Work to be completed
What is the number of lines in the entries below that include the word "height"? Provide the number only.

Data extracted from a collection
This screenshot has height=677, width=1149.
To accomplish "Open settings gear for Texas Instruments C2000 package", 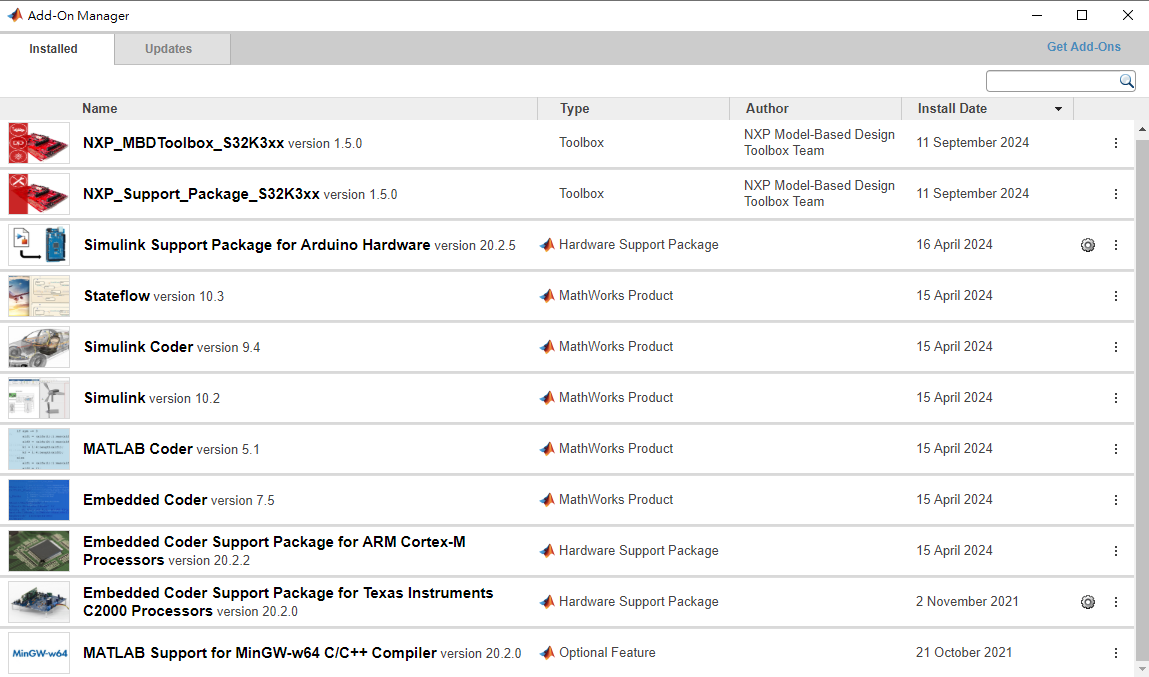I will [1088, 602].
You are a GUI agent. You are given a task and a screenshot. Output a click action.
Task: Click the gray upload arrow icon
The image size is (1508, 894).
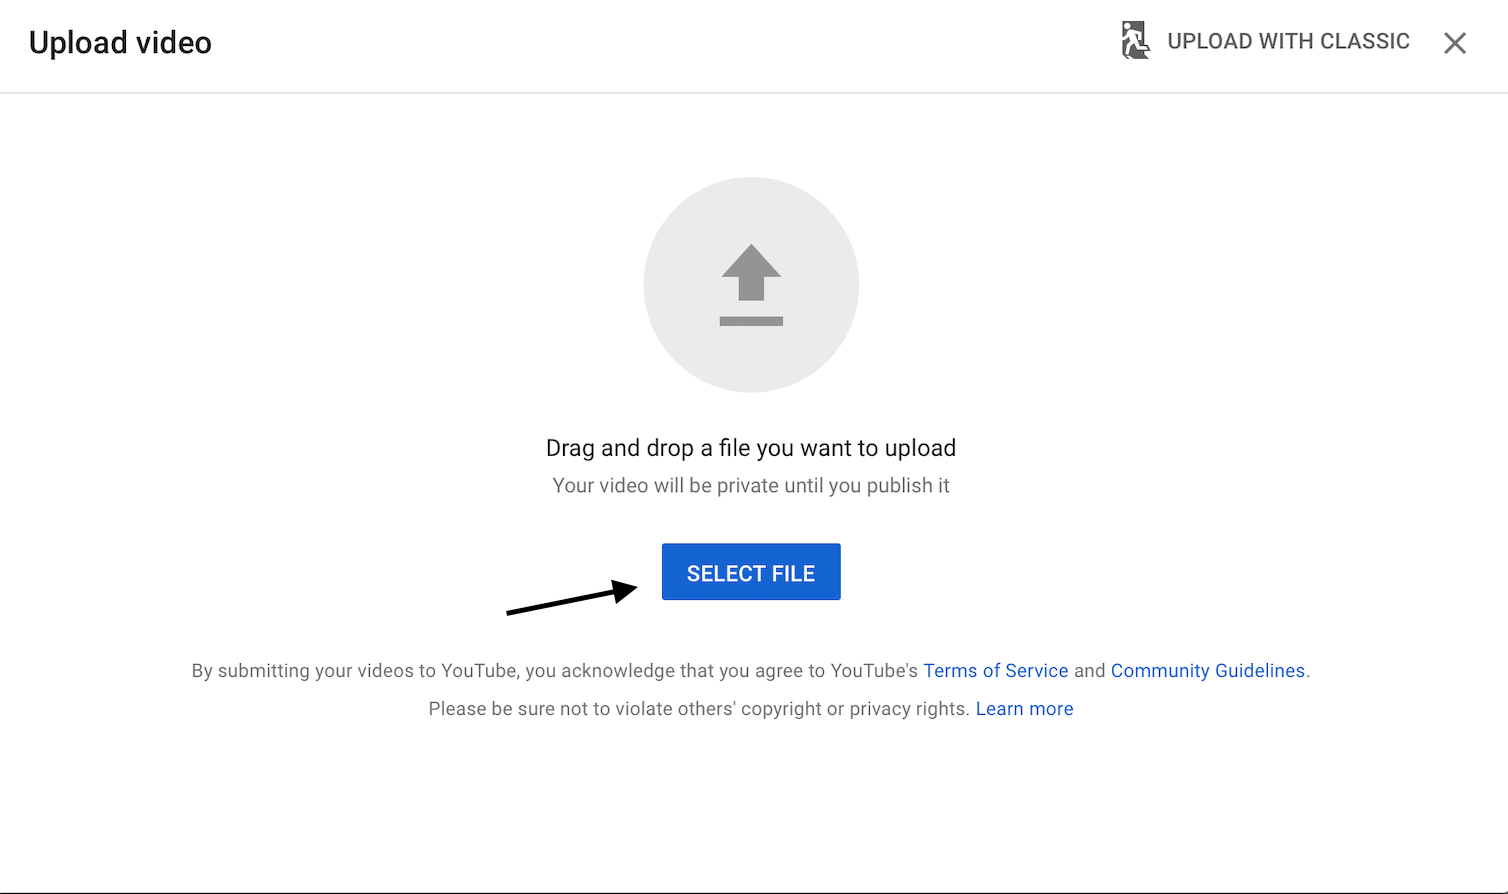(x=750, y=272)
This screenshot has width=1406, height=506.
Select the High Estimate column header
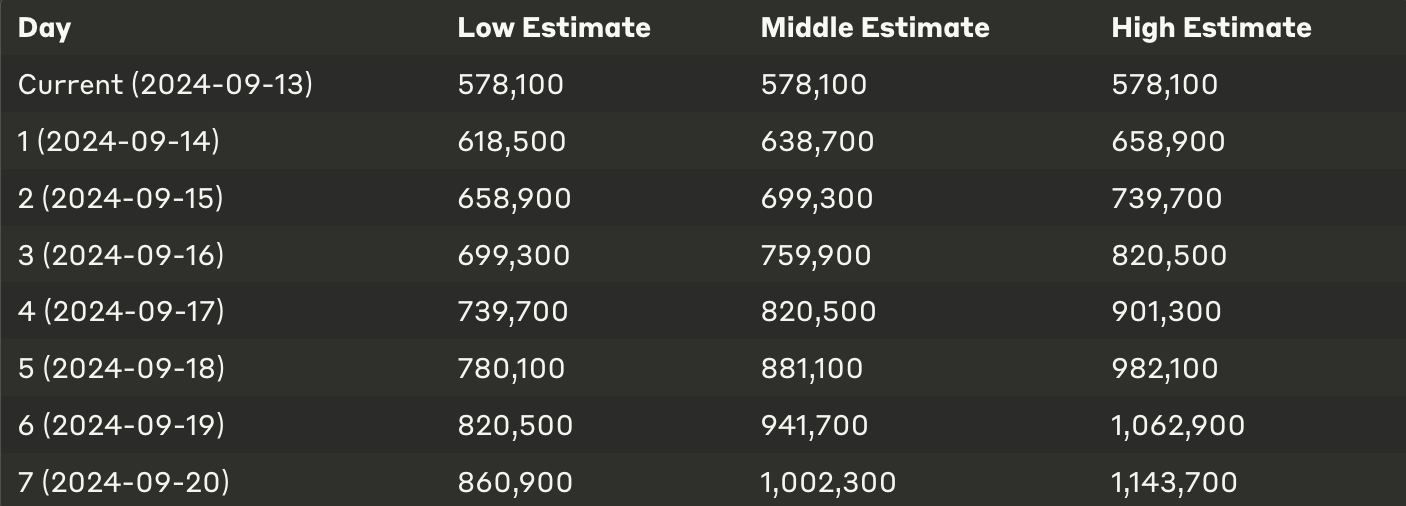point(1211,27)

Answer for this exercise
2